Der ideale Zeitpunkt für die Teilung des Maiapfels ist der Spätsommer, etwa im September.

  1. Wählen Sie eine große, gut entwickelte Pflanze, die seit mindestens sechs Jahren am selben Standort wächst.
  2. Graben Sie das Rhizom großzügig aus.
  3. Teilen Sie das Rhizom in mehrere Stücke, die jeweils mindestens eine Knospe tragen müssen.

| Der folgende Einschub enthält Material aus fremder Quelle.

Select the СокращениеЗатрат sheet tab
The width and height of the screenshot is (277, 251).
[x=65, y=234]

Einen Teil können Sie an Ort und Stelle belassen, damit der Maiapfel dort weiterwächst, und die anderen Stücke umpflanzen.
  4. Bereiten Sie den Boden vor und pflanzen Sie die Rhizomstücke ein.
  5. Gießen Sie reichlich.

Kombination

Kombinieren Sie Podophyllum mit anderen Unterholzpflanzen zu einer besonders natürlichen Szenerie. Wir empfehlen besonders P. peltatum mit seinem zarten, grünen Laub. Zudem verträgt es Wurzelkonkurrenz sehr gut und begrünt den Fuß von Bäumen und Sträuchern auf attraktive Weise. Sie können es mit Farn, Großblättrigem Kaukasusvergissmeinnicht, Weißwurz, Lerchensporn oder Funkie pflanzen. Entdecken Sie auch die Wachsglocke, eine Staude mit üppigem Laub und zarten gelben Blüten. Nutzen Sie das besonders feine Laub der Stachellosen Mahonie ‘Soft Caress’, deren schmale Fiederblättchen einen schönen Kontrast zu den großen Blättern von Podophyllum bilden!

Unterholzgarten mit Aruncus, Podophyllum, Mahonie ...

Integrieren Sie Podophyllum in einen naturnahen Unterholzgarten. Aruncus dioicus, Podophyllum peltatum (Foto: Valis55), Mahonie ‘Soft Caress’, Aegopodium podagraria ‘Variegata’ und Athyrium filix-femina ‘Lady in Red’

Setzen Sie auf Blüten, die im Unterholz für mehr Helligkeit sorgen. Besonders empfehlen wir Astilbe, Goldkolben und Kopfige Schlüsselblume … Auch der Aruncus dioicus oder Geißbart ist mit seiner weißen, federartigen Blüte interessant und bringt viel Helligkeit in schattige Bereiche. Freuen Sie sich auch an den zarten weißen Dolden des Aegopodium podagraria!

Sie können Podophyllum ‘Spotty Dotty’ mit anderem außergewöhnlichem Laub kombinieren. Denken Sie etwa an Purpurglöckchen und Funkien, die Farne Coniogramme emeiensis und Athyrium filix-femina ‘Frizelliae’ sowie Farfugium japonicum ‘Crispata’ mit seinen großen, am Rand der Blattspreite gewellten Blättern. Zudem verstärken diese besonderen Pflanzen die exotische und üppige Wirkung von Podophyllum! Gestalten Sie ruhig eine Gartenecke mit botanischen Raritäten, also ungewöhnlichen Pflanzen, die mit ihrem Laub oder ihren Blüten überraschen! Nutzen Sie beispielsweise Arisaema: Die eigenartige Blüte erinnert an einen Schlangenkopf, während das dekorative, tief eingeschnittene Laub begeistert.

Nützliche Ressourcen

 

Häufig gestellte Fragen

  • Warum blüht mein Maiapfel nicht?

    Noch zu jung? Warten Sie mindestens drei Jahre bis zur Blüte! Sie ist dezent und oft im Laub verborgen. Für sichtbare Blüten: Himalaya-Maiapfel.

  • Kann ich den Maiapfel umpflanzen?

    Umpflanzen möglichst vermeiden. Bei Sonne oder trockenem Boden im Spätsommer/Frühherbst versetzen und das Wurzelsystem schonen. Die Eingewöhnung dauert.

  • Maiapfel: Blätter löchrig und angeknabbert!

    Wahrscheinlich sind Schnecken schuld: Sie fressen junge Maiapfel-Blätter. Streuen Sie Asche oder Sand um die Pflanzen oder stellen Sie eine Schneckenfalle auf.

  • Blätter vertrocknen: warum?

    Im Hochsommer normal: Die Pflanze geht in Dormanz und treibt im Frühjahr wieder aus. Im Frühjahr/Frühsommer: Maiapfel schattig, Boden frisch halten.